Staff Editorial: Activity/Athletic code: It’s time for an upgrade
December 12, 2017
You walk into a friend-of-a-friend’s house, the home of the girl you sit across from in math. On your first scan of the basement, it seems like the typical Friday night for a group of high schoolers. Teens sprawled out on the time-worn L couch, college basketball on the TV, faces illuminated by the glow of cell phones.
You and your friends are having a good time until you spot a boy you’ve never met jog down the stairs with a red solo cup in hand.
How long has there been alcohol here? Have people been drinking in the kitchen the whole time? How many snapchats have been sent of me while I’ve been here?
In an instant, you’re picturing your athletic scholarship fading away, your NHS membership slipping through your fingers, and getting booted from the after school club. Wearily, you stand up, get your coat and leave, hoping someone else’s actions have not just altered your future.
In order to eliminate ambiguous, unjust situations like these, the Athletic/Activity Code should be modified so that being in the presence of drugs or alcohol is not a code violation. This change will align District 99’s policies with several other neighboring school districts and create a clearer guideline for students in activities and athletics.
Currently, the code states that “students shall not attend or host a party primarily attended by students or for the benefit of students at which alcohol, tobacco, or any controlled substances are provided or at which the use of any such substances is permitted.”
Many schools’ codes, including those of Proviso, Hinsdale Central, Deerfield and New Trier, state that being in the presence of drugs or alcohol is not a code violation, while hosting a party is.
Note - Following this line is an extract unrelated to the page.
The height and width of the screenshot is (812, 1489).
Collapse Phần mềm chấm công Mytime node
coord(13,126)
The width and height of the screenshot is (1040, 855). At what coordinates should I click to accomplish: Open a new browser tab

Often, students will attend a party or go to a place where they have been informed that there would be no alcohol or controlled substances.
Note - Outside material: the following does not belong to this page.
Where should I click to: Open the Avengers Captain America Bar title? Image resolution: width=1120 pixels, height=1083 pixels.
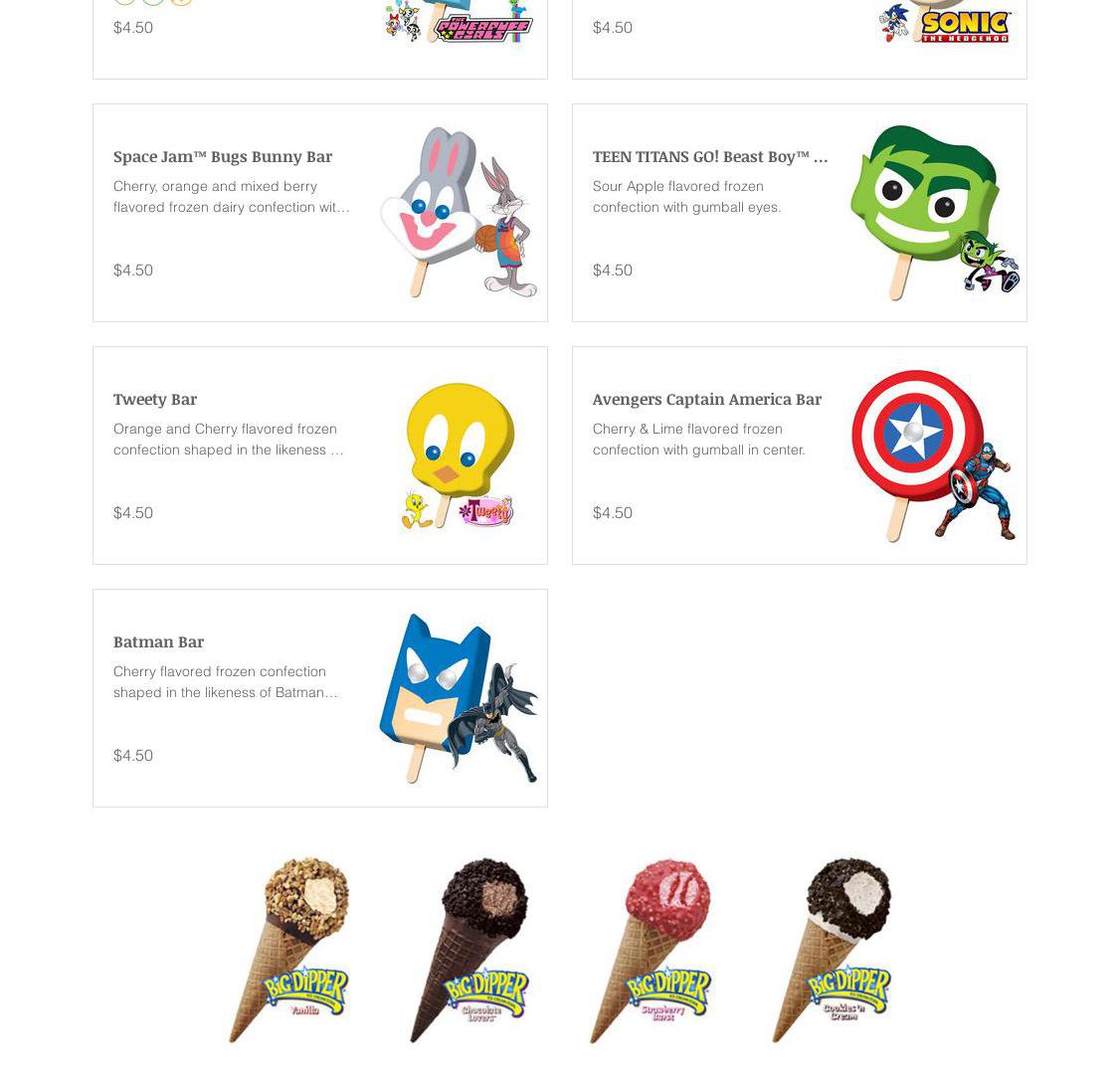[x=706, y=400]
Another individual’s decision to bring alcohol or drugs to that location should not be at the expense of all the other individuals who were unaware of the activity.
Even if the individual leaves the party immediately after being notified of the activity, it may be too late. Leaving this grey-area up to interpretation creates an unequal system when judging case-by-case.
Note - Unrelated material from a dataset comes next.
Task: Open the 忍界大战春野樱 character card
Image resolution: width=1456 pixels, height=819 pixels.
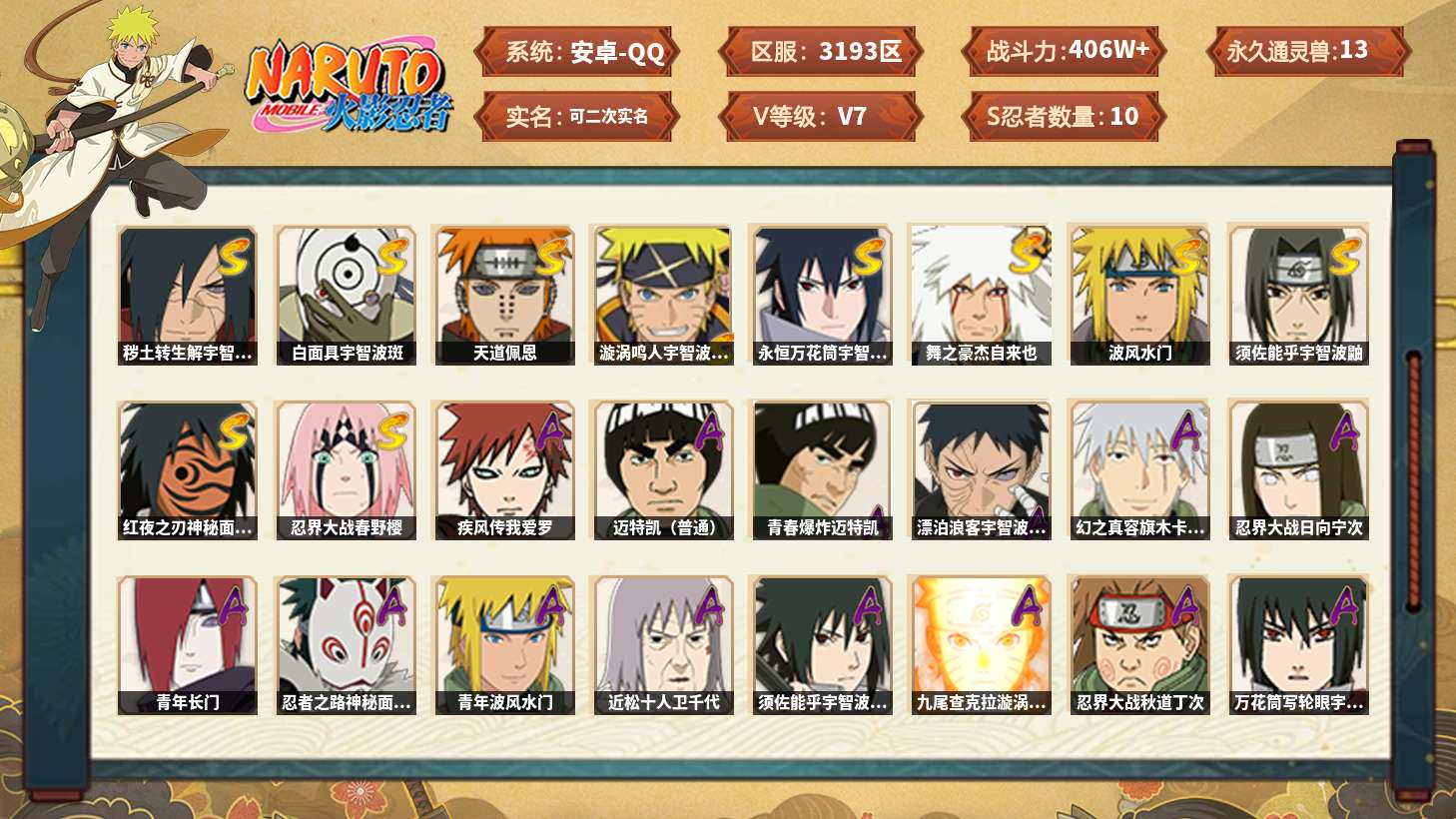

The current code was created in a time before social media and iPhones were a daily part of most high schoolers’ lives. It should be updated to fit the circumstances of modern life.
Students are often faced with a choice to partake in the use of alcohol and drugs. Making the correct choice to not partake should not be contingent on whether or not they were in the same room as drugs or alcohol.
Modifying District 99’s Activity/Athletic Code will create a more equal system while still discouraging the use of alcohol and controlled substances.